French American author

Alice Olivia Fox Cabane is a French and American author, public speaker, and the co-founder of The KindEarth.Tech (KET) Foundation. She is the former Director of Innovative Leadership for Stanford University's student accelerator, StartX. She is the author of The Charisma Myth and the co-author of The Net And The Butterfly, two books on charisma and the neuroscience of innovation, respectively.

==Life and career==

Cabane was born in Paris, France, to French physicist Bernard Cabane and American psychotherapist Celie Fox. She is autistic.

Cabane earned degrees in French and European business law from the Pantheon-Assas University and in German business law from LMU Munich.

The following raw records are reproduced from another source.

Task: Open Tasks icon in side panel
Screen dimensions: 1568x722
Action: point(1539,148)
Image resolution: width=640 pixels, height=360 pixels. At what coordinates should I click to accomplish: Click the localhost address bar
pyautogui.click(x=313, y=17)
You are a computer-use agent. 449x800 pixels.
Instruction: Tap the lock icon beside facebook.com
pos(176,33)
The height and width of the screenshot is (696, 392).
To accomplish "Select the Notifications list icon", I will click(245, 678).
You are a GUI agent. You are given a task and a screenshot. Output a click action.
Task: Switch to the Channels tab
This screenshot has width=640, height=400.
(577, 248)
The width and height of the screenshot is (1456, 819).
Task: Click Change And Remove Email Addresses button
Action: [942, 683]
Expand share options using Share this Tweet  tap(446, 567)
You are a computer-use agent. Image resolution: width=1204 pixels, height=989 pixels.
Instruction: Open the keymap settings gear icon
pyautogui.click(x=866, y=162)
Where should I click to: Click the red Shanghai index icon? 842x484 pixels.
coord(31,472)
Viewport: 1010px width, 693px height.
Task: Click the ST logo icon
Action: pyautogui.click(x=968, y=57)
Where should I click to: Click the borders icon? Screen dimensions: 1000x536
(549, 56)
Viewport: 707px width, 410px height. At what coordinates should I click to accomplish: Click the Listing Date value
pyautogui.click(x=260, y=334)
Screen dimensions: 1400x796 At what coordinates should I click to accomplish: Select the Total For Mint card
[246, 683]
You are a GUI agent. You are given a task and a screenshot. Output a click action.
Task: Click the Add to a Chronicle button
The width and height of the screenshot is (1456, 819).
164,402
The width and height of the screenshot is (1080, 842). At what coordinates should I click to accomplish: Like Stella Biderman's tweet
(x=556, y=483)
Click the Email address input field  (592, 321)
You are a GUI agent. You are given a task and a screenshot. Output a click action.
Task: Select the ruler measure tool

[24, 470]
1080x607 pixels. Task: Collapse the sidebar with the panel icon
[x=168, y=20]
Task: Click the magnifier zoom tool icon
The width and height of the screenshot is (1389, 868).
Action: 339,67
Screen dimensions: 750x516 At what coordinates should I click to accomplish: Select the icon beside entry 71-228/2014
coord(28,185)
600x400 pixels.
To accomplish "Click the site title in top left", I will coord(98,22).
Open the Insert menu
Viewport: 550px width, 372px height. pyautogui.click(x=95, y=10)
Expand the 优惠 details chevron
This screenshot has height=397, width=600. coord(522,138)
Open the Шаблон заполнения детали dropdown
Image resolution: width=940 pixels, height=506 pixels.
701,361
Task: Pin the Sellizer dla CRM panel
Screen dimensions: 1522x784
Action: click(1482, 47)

Cabane has worked with several universities to teach courses or direct programs. Her course at the University of California's Haas School of Business, where she led a series of workshops which cover techniques she originally developed for Harvard University and the Massachusetts Institute of Technology, was so popular that university staff had to guard the classroom entrance to make sure only students admitted to that course could have a seat. From 2013 to 2015, she was the Director of Innovative Leadership at StartX, a startup accelerator at Stanford University.

Cabane has been featured and quoted in The Wall Street Journal, the New York Times, and the BBC. She has written for Forbes and The Huffington Post. She has been on the Board of Editors of one of the National Law Journal publications. She is the youngest person ever to have been appointed foreign trade advisor to the French Government since the role was created in 1898.

Along with Ira Van Eelen, daughter of clean meat inventor Willem van Eelen, she founded KindEarth.Tech (KET), a foundation focusing on accelerating the global shift to a sustainable food system. She has produced a series of infographics showcasing the development of the alternative protein and dairy industries.

==Publications==
Cabane's first book, The Charisma Myth, was published by Penguin/Random House in 2012. In this book, the model of charisma she proposes is described as the combination of three elements: presence, power and warmth.

In 2017, Cabane co-wrote a book on increasing innovation in entrepreneurs with Judah Pollack, another consultant for prominent organizations. This book continues her models of cultivating skills – this time, leadership – paired with exercises to develop those skills.